### Dataset excerpts
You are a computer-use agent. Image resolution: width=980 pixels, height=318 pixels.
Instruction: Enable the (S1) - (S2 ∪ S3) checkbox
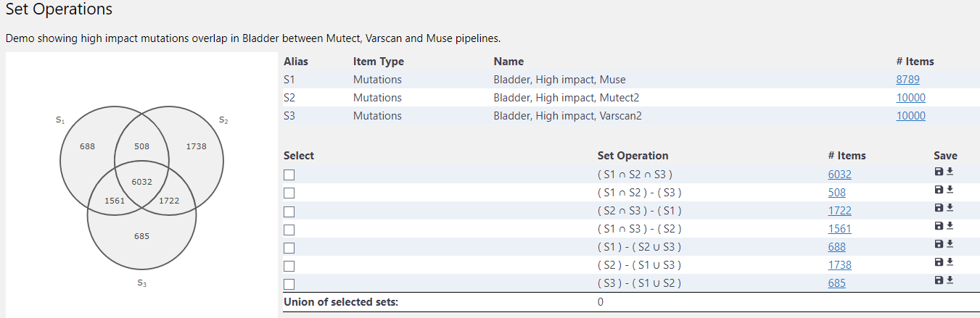pyautogui.click(x=289, y=248)
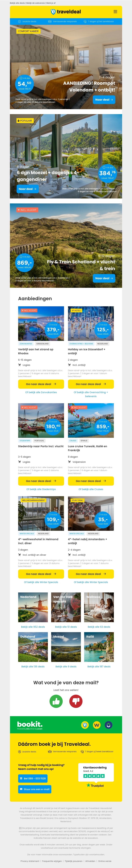
Task: Click the bookit logo in footer
Action: point(30,725)
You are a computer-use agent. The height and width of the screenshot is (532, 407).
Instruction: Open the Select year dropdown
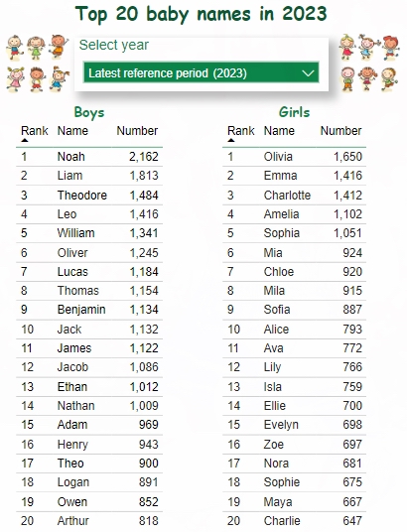point(201,72)
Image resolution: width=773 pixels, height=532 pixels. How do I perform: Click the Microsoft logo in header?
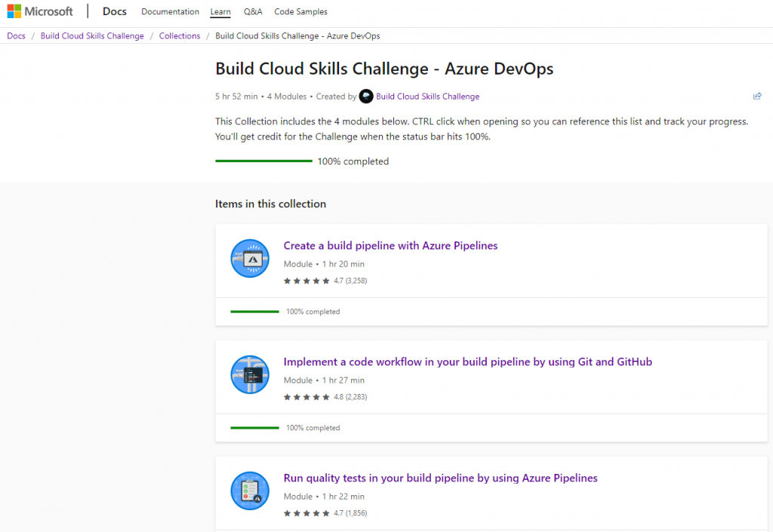[x=40, y=11]
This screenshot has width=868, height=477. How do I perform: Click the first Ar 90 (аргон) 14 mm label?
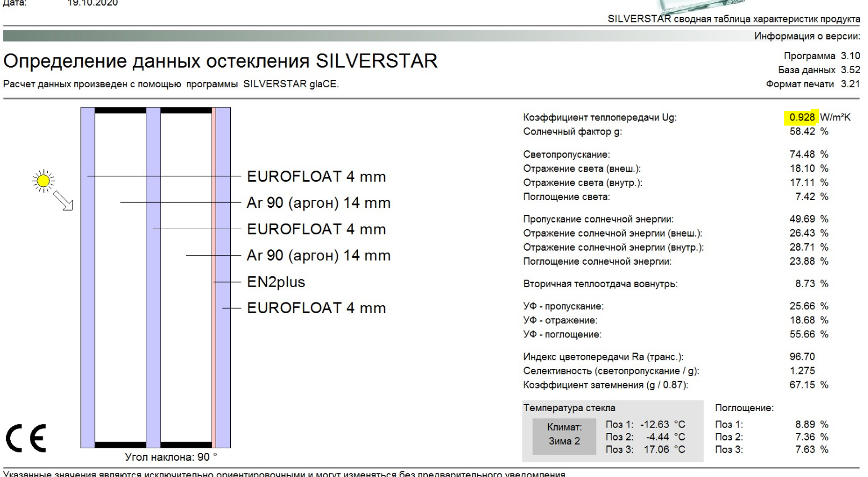click(319, 203)
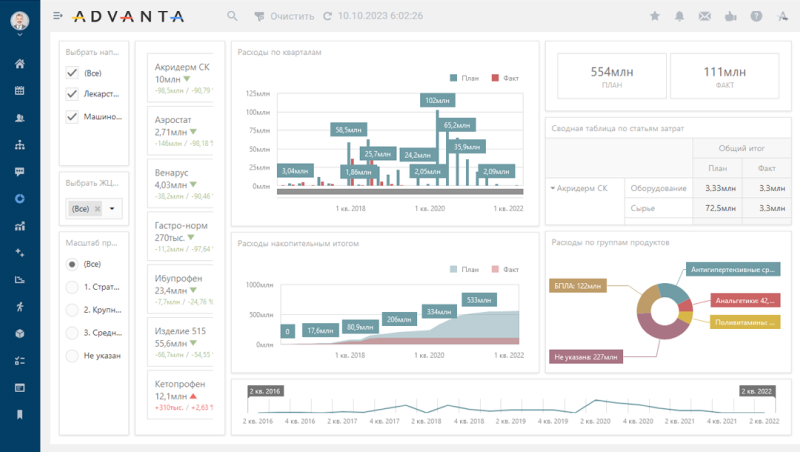Expand user profile chevron under avatar
The height and width of the screenshot is (452, 800).
[19, 36]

### Requirement
Return nothing except the lines from the one containing "You are a computer-use agent. The" through the final line of the data, copied exactly. Leave out all pictures.

### Solution to this exercise
You are a computer-use agent. The height and width of the screenshot is (532, 407).
Instruction: Open the Select year dropdown
point(201,72)
Image resolution: width=773 pixels, height=532 pixels. How do I perform: Click the Microsoft logo in header?
[x=40, y=11]
This screenshot has width=868, height=477. How do I perform: Click the first Ar 90 (аргон) 14 mm label?
click(319, 203)
Expand user profile chevron under avatar
The height and width of the screenshot is (452, 800).
[19, 36]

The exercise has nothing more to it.